Saved data entries:
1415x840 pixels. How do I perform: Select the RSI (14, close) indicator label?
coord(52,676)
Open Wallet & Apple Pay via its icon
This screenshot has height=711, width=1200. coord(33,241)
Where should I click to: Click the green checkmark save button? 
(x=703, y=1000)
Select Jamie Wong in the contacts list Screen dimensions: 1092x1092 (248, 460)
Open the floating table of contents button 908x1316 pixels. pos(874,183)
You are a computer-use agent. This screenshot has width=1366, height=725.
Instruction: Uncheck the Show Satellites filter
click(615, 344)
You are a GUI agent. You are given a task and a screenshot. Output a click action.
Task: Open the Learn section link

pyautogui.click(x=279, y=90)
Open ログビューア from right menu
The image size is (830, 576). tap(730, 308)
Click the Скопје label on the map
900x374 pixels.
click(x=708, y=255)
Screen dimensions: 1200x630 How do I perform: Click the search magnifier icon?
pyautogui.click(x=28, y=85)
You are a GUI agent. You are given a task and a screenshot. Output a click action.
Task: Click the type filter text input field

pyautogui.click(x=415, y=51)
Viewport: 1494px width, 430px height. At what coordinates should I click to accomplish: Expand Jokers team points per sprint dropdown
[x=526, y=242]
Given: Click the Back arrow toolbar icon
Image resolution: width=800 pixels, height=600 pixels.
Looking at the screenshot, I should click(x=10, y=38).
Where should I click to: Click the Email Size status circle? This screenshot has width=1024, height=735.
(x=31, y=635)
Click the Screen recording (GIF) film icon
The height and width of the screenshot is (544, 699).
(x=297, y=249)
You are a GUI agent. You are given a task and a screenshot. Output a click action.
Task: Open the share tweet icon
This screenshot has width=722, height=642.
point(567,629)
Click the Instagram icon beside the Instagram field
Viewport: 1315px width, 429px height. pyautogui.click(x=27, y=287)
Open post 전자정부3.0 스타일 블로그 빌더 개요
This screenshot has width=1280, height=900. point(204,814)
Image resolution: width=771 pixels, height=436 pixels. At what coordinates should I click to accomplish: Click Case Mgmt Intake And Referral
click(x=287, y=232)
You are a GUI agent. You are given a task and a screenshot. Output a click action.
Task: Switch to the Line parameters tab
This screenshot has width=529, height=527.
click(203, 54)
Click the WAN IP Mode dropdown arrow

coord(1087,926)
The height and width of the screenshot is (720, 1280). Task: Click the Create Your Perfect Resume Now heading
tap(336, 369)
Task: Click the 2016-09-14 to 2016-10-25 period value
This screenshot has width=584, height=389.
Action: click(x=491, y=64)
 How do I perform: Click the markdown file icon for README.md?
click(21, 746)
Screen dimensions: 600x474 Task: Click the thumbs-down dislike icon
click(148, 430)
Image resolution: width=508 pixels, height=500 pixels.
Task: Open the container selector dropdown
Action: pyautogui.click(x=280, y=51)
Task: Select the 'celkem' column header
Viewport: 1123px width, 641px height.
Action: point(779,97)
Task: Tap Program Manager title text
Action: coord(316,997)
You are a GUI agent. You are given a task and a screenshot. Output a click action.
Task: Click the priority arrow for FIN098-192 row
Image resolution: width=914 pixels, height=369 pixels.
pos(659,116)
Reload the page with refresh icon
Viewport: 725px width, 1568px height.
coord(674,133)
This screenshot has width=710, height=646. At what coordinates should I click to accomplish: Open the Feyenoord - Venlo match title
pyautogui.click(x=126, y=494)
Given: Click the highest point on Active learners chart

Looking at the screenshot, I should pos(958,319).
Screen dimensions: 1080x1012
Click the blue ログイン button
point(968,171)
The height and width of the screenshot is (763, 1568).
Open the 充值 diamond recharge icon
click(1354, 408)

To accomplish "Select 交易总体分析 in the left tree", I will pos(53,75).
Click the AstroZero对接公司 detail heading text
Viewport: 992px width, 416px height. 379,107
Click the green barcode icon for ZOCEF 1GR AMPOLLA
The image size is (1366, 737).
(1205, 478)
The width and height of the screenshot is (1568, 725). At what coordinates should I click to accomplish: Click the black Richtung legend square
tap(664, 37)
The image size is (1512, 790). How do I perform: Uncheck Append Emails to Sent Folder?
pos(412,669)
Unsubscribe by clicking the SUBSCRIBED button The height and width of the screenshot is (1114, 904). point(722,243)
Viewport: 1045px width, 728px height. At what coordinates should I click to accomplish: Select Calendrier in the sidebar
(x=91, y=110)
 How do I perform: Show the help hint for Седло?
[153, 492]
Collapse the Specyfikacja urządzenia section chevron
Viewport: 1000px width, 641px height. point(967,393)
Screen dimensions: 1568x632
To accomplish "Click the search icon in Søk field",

→ **WORK TO COMPLETE**
The answer should consist solely of the lines from the first line above through the one with "Select Jamie Wong", both included, repeated exactly.

→ **PROBLEM SOLUTION**
1415x840 pixels. How do I perform: Select the RSI (14, close) indicator label?
coord(52,676)
Open Wallet & Apple Pay via its icon
This screenshot has height=711, width=1200. coord(33,241)
Where should I click to: Click the green checkmark save button? 
(x=703, y=1000)
Select Jamie Wong in the contacts list Screen dimensions: 1092x1092 (248, 460)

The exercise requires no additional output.